Maria Laet, Terra, 2015
Maria Laet, Terra, 2015

O silêncio alinhava. A calma faz sua escuta entre as frestas do asfalto e aplaina os veios com o líquido viscoso que deixa a marca de um grafismo denso, mas delicado. Maria Laet e seu trabalho têm a rara identidade entre autor e obra. Ambos atuam em silêncio e com um tempo dilatado. Ela está entre os artistas convidados da 33ª Bienal de São Paulo com um vídeo ainda não revelado, mas que pode tangenciar a reflexão do presente e sua fugaz duração, tomando o silêncio como objeto de reflexão.

Seu trabalho é pendular no sistema de arte, intimista, pensado, sem pressa. De qualquer ângulo que se olhe, ele transmite leveza e se revela como um invento do olhar recuperando apagamentos da cidade. A ideia de que o presente se compõe da justaposição de realidades distintas e camadas desconexas surge em Leito (2013), em que a superfície da calçada ou da rua é camuflada e transforma-se em um “mapa” ao receber o leite em suas rachaduras, constituindo-se em um canal fluído. Na contramaré da espetacularização, Maria trabalha na quietude e as transformações formais aparecem naturalmente e adquirem uma qualidade existencial acumulativa, por meio de um ciclo sutil.

O corpo é uma fonte de mensagem em si mesmo e destaca um de seus trabalhos singulares. A apropriação do poema concreto Galáxias, de Haroldo de Campos, escrito sem pontuação, abre várias possibilidades de leitura dos versos que ela transforma em fragmentos. Acompanhando o CD encartado, Haroldo lê 16 páginas de sua obra que deveria, segundo ele, ser lida em voz alta, como um livro-canção. Essas páginas compõem o trabalho da artista, e os furos correspondem aos silêncios que pontuam as breves pausas que Haroldo realiza durante a leitura. São espaços de respiração, tornam visível o invisível, como o limite que não é limite, como limite aonde se dá o encontro. Os furinhos são aonde o próprio papel respira, por onde passa luz e ar.

O que mais atrai no trabalho de Maria é essa leveza do tempo que perpassa tanto pela natureza, mas também pelo homem, de maneira tão fluída como uma névoa, como se a memória se diluísse nos pensamentos. As costuras, as rachaduras que sugam areias, líquidos que parecem veias preenchidas com algum apagamento indevido. Quando vi sua obra, no documentário de um canal de arte, pude perceber melhor o efeito do tempo em seu fazer. “Fico bastante tempo sozinha. E mesmo quando não estou, existe um silêncio íntimo, um estado de solidão que se mantém”, conta a artista. Ao contrário de algumas afirmações, não sinto acasos em seus desenhos, tudo parece como rios que escorregam calados, reforçando sulcos. O presente em sua obra se compõe pela sobreposição de realidades atemporais, no entanto tudo parece harmônico em torno de um tempo de condições efêmeras ou temporárias. Qual seria a chave do conceito? “Me interesso por elementos, estruturas que não sejam fechadas ao outro, que se deixem marcar, transformar e permear, falando ao mesmo tempo de limite e de continuidade”.
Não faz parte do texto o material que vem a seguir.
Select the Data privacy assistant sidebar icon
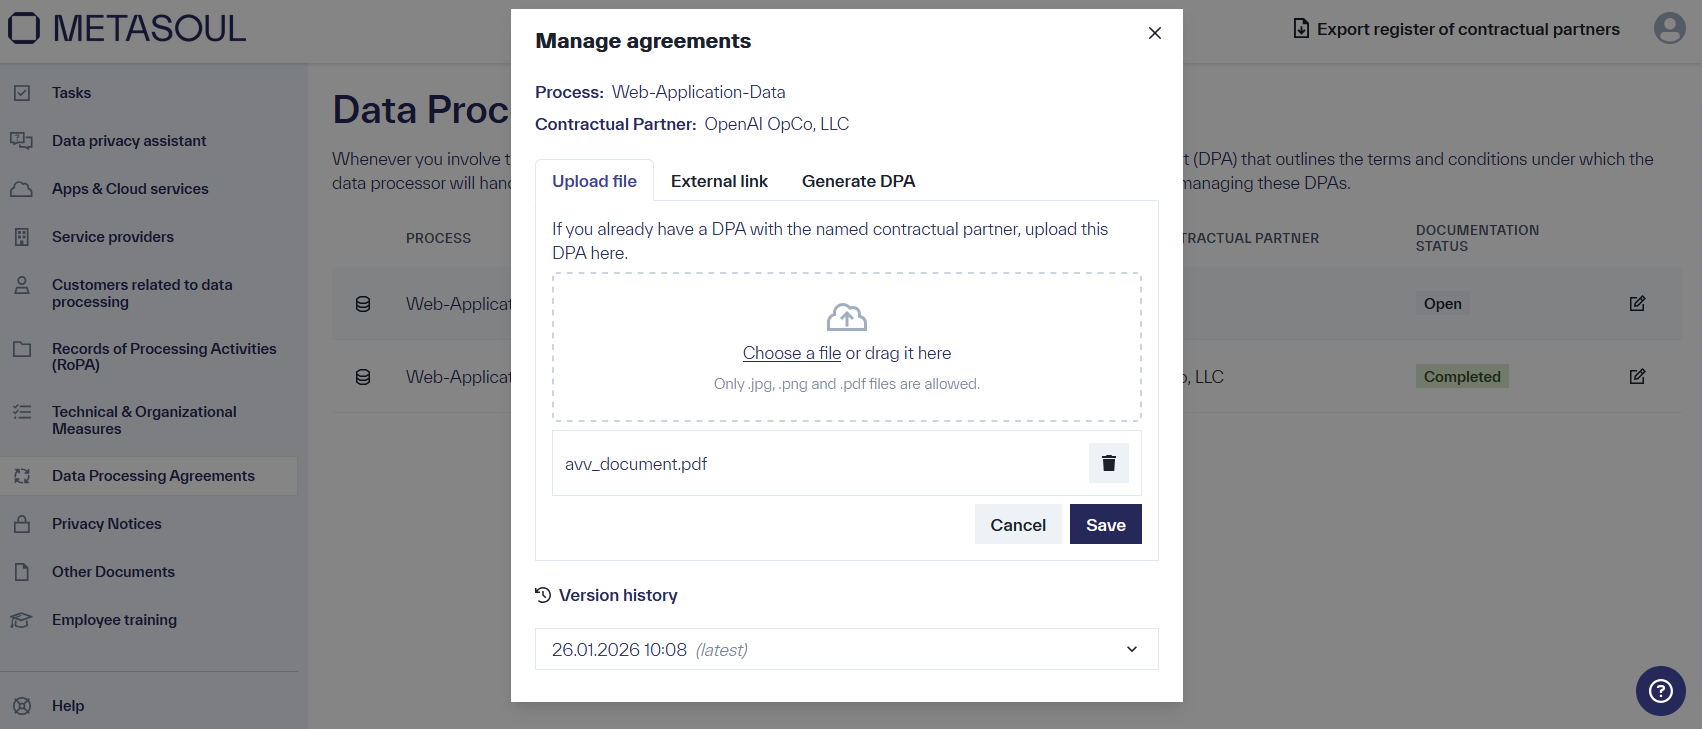The width and height of the screenshot is (1702, 729). pyautogui.click(x=22, y=140)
Em um voo sobre sua obra percebe-se a analogia entre a imagem, sujeito e olhar. Mas existiria uma busca fenomenológica da presença contínua? “Minha linguagem é visual e meu processo é movido pela percepção, intuição e sentimento. Não tenho questões de ordem filosófica como meu ponto de partida, como algo que me oriente. Mas é claro que o trabalho pode ser interpretado de um ponto de vista filosófico, e isso é bem-vindo”.

Em vídeo ou em instalação, ela tematiza o tempo e parece captar fragmentos do mundo irritadiço contemporâneo que, para o cidadão comum, apressado, parece o tempo não produtivo, desperdiçado, excedente, uma temporalidade suspensa. Mas, em seu universo é tudo ao contrário, porque justamente essa cadência lenta que dá ritmo à pulsação contínua e repousante de sua arte.